→ What you should do
List every person named in the text below on New Zealand conservatism.

→ Text
-- -- --

Bill Pearson’s essay Fretful Sleepers: A Sketch of New Zealand Behaviour and its Implications for the Artist, first published in 1952, depicts in detail the stifling conservatism of post-war New Zealand society.
When I first read it as a sensitive first-year student, it seemed to illuminate some deep, murky truth about the New Zealand condition. Here’s a taster: “[In New Zealand] you get up at a regular hour, go to work, you marry and have a family, a house and garden, you live on an even keel till you draw a pension and they bury you decently … There is no place in normal New Zealand society for the man who is different.” Kiwis don’t like it when Kiwis talk shit about Kiwis.

Imagine the earful Mark Richardson would have given Bill Pearson for this treason. But what New Zealanders really can’t stand, or even comprehend, is when someone comes to New Zealand and isn’t immediately charmed by the place. In Pearson’s words: “We sneer at English customs, yet from every visiting Englishman we exact words of praise and are offended if he criticizes us.” Our first question to tourists new to New Zealand is really a statement: “Beautiful isn’t it.”
As a history student, my official stance on this kind of deeply insecure nationalism is that it is “Not Good”. The Bill Pearsons and the Taika Waititis of this world are right to force us to confront the complacent arcadian image we have of little old New Zealand, harmoniously tucked at the bottom of the world.
But I’d be lying to you if I didn’t have a self-conscious, knee-jerk reaction to criticisms of New Zealand made by overseas visitors. That’s how I came to feel personally aggrieved by an American Fulbright scholar who visited VUW in 1961. Harvard Hollenberg submitted an account of his time at Victoria to Spike in 1961. (Spike was the student revue of Vic, published annually from 1902. A.H. “Bonk” Scotney founded Salient in 1938, and the two publications co-existed fairly comfortably until 1961, when Spike ceased publication).

-- -- --

→ Extracted entries
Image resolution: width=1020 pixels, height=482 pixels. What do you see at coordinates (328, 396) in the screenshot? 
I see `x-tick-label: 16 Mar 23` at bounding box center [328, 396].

-- -- --

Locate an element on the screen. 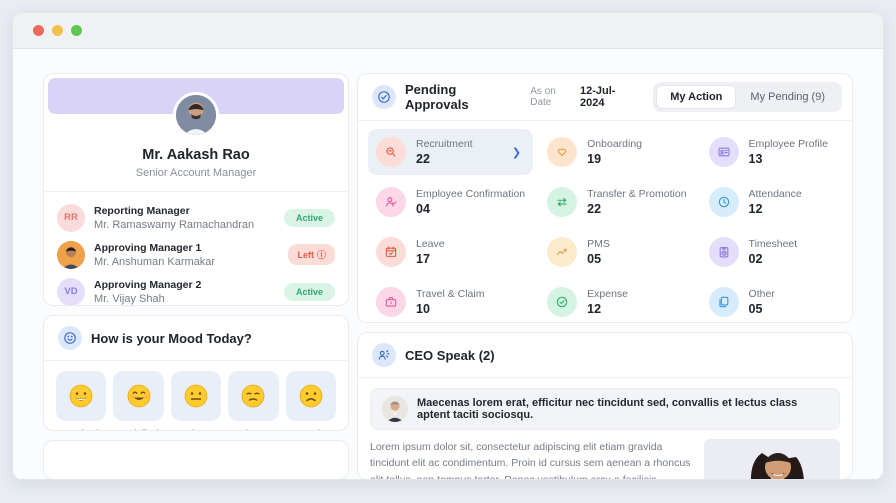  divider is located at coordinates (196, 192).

-- -- --

→ The completed task
- Bill Pearson
- Mark Richardson
- Taika Waititi
- Harvard Hollenberg
- A.H. "Bonk" Scotney